Segment Open

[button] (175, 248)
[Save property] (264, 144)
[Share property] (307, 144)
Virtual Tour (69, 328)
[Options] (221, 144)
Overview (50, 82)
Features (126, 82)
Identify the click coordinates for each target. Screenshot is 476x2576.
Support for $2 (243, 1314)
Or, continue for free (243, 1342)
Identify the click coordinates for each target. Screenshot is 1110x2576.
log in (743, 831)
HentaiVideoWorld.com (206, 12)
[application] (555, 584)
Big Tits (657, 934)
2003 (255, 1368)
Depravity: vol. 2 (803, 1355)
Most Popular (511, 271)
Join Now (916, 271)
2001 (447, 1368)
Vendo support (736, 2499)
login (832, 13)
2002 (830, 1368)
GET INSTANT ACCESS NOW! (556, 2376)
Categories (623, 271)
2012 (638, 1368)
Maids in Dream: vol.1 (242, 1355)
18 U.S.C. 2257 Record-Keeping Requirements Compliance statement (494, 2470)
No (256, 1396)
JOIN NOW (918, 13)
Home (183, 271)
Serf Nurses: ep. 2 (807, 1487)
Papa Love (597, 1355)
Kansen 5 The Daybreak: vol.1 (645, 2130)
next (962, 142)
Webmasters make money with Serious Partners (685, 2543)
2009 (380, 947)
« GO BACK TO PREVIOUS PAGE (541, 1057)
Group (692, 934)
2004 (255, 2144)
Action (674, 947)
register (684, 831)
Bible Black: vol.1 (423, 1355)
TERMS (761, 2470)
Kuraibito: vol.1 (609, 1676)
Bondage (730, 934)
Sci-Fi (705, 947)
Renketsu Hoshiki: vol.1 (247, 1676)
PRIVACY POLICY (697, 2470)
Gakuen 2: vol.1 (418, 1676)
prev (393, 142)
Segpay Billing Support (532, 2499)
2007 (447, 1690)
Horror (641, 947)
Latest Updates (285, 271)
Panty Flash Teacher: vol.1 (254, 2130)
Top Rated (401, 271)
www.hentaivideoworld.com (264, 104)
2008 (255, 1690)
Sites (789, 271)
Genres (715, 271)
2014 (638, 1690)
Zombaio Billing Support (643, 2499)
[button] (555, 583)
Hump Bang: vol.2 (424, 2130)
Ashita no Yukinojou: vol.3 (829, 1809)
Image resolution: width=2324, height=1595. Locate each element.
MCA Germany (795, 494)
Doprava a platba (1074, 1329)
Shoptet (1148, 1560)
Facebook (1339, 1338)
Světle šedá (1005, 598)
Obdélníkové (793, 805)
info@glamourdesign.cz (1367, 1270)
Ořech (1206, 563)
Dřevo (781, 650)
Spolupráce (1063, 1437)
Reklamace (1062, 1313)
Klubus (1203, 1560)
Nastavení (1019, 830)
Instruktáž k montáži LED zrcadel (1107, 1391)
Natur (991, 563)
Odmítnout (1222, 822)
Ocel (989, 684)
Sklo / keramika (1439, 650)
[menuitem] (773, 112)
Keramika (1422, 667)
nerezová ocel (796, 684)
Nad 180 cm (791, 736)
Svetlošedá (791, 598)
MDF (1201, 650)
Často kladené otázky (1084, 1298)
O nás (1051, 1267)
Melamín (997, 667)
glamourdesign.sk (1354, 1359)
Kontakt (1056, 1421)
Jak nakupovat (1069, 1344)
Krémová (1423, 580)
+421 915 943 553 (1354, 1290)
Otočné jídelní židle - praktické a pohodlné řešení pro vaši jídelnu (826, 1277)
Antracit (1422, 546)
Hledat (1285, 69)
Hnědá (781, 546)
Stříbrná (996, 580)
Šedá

Segment Closed

ABOUT THIS TASK: Where a line contains the word "click", copy that line from the listing above.

PROBLEM SOLUTION:
Identify the click coordinates for each target. Screenshot is 476x2576.
Identify the click coordinates for each target. Screenshot is 1110x2576.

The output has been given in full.